New spray gel may help heal frostbite wounds in emergency
Mountaineers and winter sports enthusiasts know the dangers of frostbite -- the tissue damage that can occur when extremities, such as the nose, ears, fingers, and toes, are exposed to very cold temperatures. Frostbite causes fluids in the skin and underlying tissues to freeze and crystallize, resulting in inflammation, decreased blood flow and cell death. Extremities are the most affected areas because they are farther away from the body's core and already have reduced blood flow.
The critical time window between the incidence of frostbite injury and the initiation of treatment in remote snowbound areas is a determining factor for an effective therapeutic response. If frostbite is not treated soon after the injury, it could lead to gangrene and amputation of the affected parts. However, it can be difficult to get treated quickly in remote, snowbound areas.
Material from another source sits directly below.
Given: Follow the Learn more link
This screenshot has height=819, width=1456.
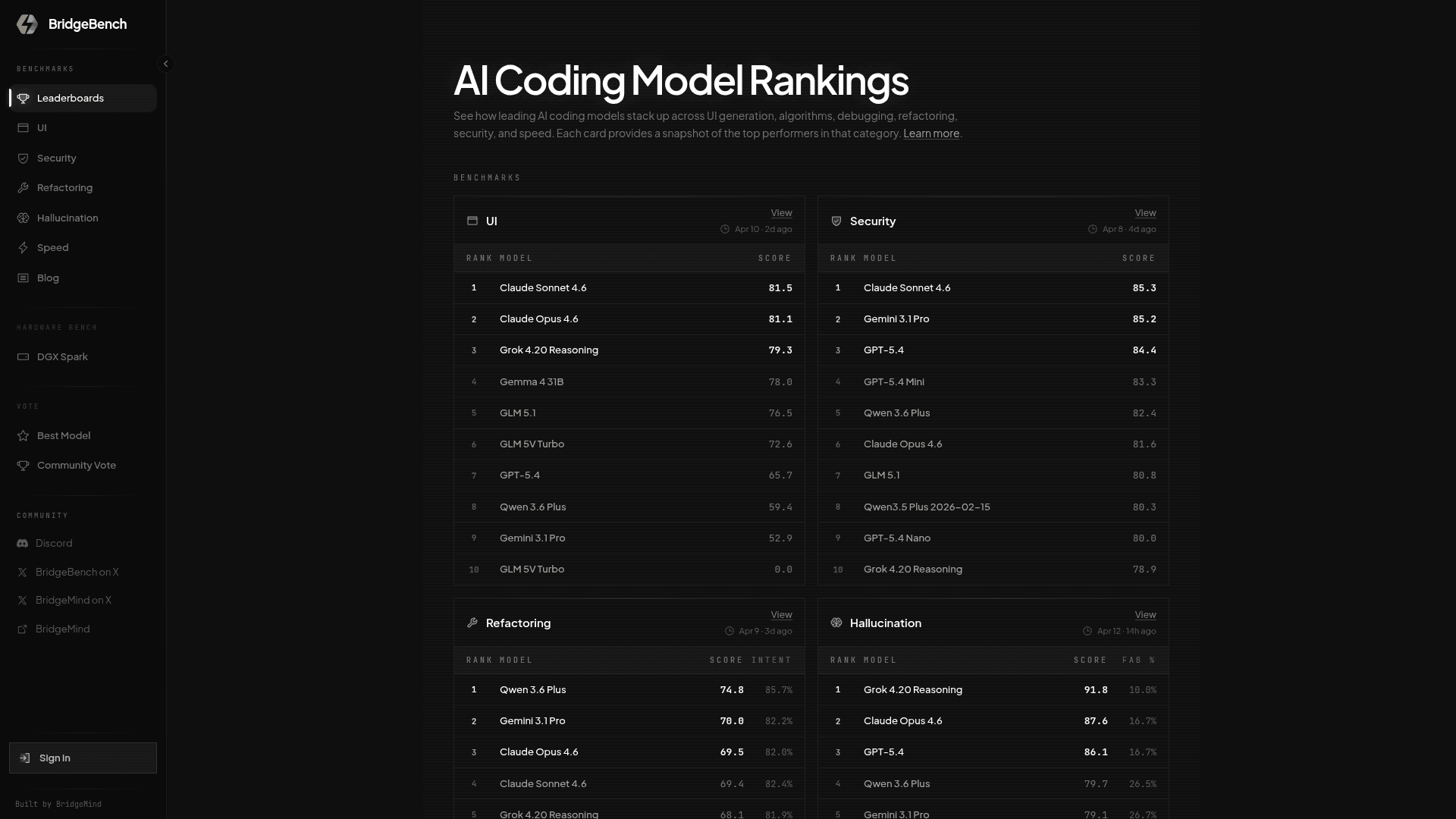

Now researchers have found a solution to this problem. They have developed a convenient gel that could be sprayed onto frostbite injuries when they occur, helping wounds heal. The findings of new research have been reported in ACS Biomaterials Science & Engineering.
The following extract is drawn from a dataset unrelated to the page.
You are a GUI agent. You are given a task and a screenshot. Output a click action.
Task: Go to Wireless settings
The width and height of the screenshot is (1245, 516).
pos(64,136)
The conventional treatments include immersing the body part in warm water, applying topical antibiotic creams or administering vasodilators and anti-inflammatory drugs, but many of these are unavailable in isolated snowy areas, like mountaintops. Others, such as topical medications, could end up freezing themselves. Rahul Verma and colleagues at the Institute of Nano Science and Technology wanted to develop a cold-stable spray gel that could be administered on-site for the immediate treatment of frostbite injuries.
To develop their spray, the researchers packaged heparin, an anticoagulant that improves blood flow by reducing clotting and aiding in blood vessel repair, into liposomes. These lipid carriers helped deliver heparin deep inside the skin. They embedded the heparin-loaded liposomes in a sprayable hydrogel that also contained ibuprofen (a painkiller and anti-inflammatory drug) and propylene glycol, which helped keep the spray from freezing at very low temperatures. When the researchers tested the spray gel on rats with frostbite, they found that the treatment completely healed the injuries within 14 days, whereas untreated injuries were only about 40% healed, and wounds treated with an antibiotic cream were about 80% healed. The spray reduced levels of inflammatory cytokines at the wound site and in the blood circulation, which likely accelerated healing, the researchers say.